Date of this Version
Nsengiyumva, G.M., Kommidi, S.R., Kim, Y-R., Xu, H., and Yang, Y. (2018). "New Mixture Additives for Sustainable Bituminous Pavements", NDOT Research Report SPR-P1(17) M055.
In an effort to improve mechanical properties of asphalt concrete, an exploratory research using mixture additives was attempted. Two different types of additives on two material scales were used: asphalt concrete (AC) level and binder level. At the start of this study, the effect of natural cornhusk fibers on the resistance of two types of AC mixtures on cracking were tested for hot-mix asphalt (HMA) and cold-mix asphalt (CMA).
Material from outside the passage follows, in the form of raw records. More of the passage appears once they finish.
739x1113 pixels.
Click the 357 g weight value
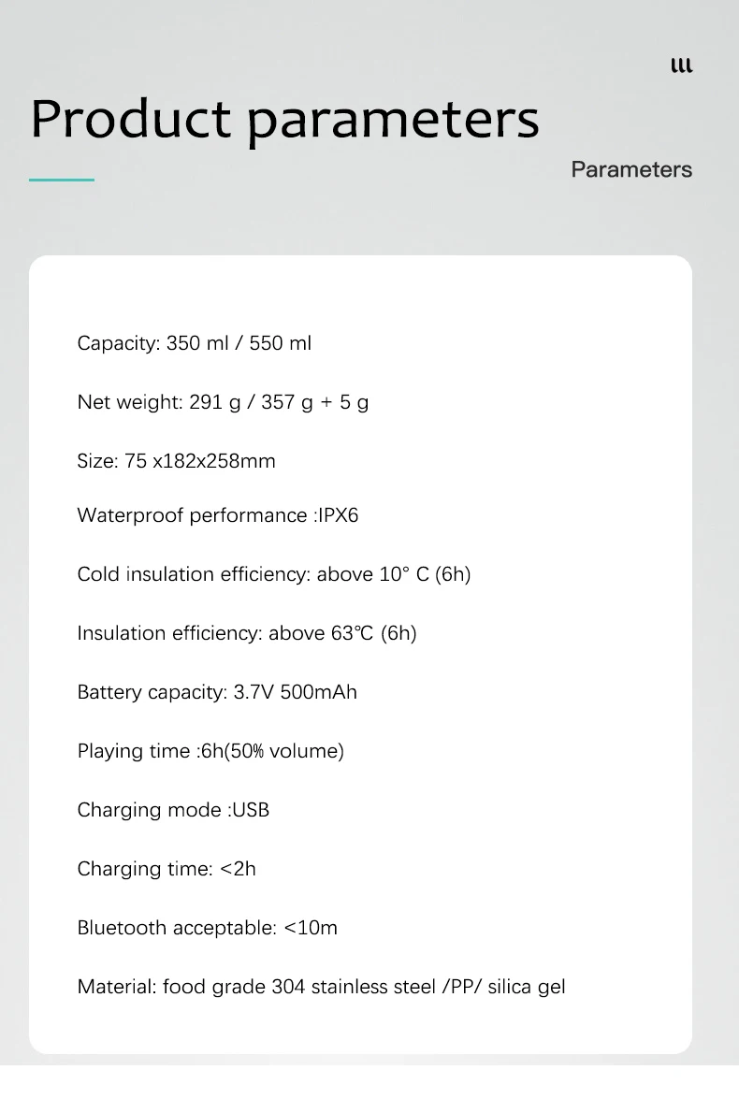click(x=287, y=402)
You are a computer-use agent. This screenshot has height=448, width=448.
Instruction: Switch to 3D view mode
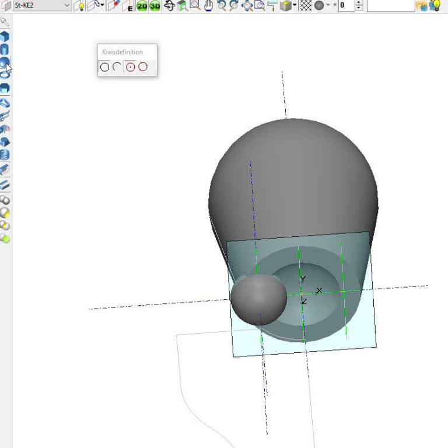pos(155,6)
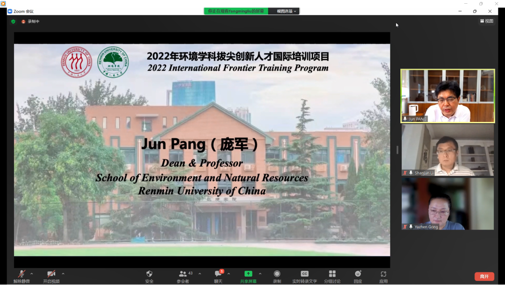Open the View layout menu
505x285 pixels.
pos(487,21)
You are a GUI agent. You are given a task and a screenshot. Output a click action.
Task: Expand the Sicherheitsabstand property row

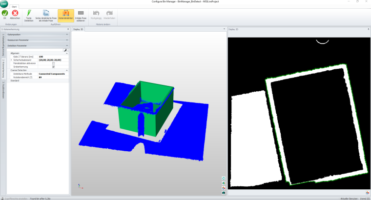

The results showed slight improvements in cracking resistance in cornhusk reinforced HMA, and in the case of the CMA, marshal flow. Overall, based on the test results, cornhusk-reinforced HMA and CMA may not significantly improve critical mechanical properties given the added cost of fibers. In addition, cornhusk fibers proved difficult to properly disperse in HMA and CMA when mixed in laboratory. However, when fibers were mixed in an asphalt production plant, the fibers appeared to become more distributed. The second part of this study, two different types of carbon nano-fillers (F1 and F2) with different surface properties and sizes were added to two different asphalt binders: the base binder and the polymer modified binder. Also, mastic samples were prepared by replacing parts of the limestone filler by the carbon nano-fillers. It was observed that the nanoscale additives interacted with the binder quite differently. Additive F1 did not show a drastic improvement in the mechanical properties, fatigue resistance, and rutting resistance of the base and polymer modified binder at the mastic and the binder scale; however, additive F2 improved all the above- mentioned properties. From the experimental investigation, it can be inferred that part of the polymer modification can be replaced by additive F2. Although additive F1 showed a minimal change, it could be useful in improving the secondary application of the pavement, such as the electrical conductivity, thermal conductivity, and absorption of radiation for energy storage, which was not the scope of this study but appears worthy to investigate.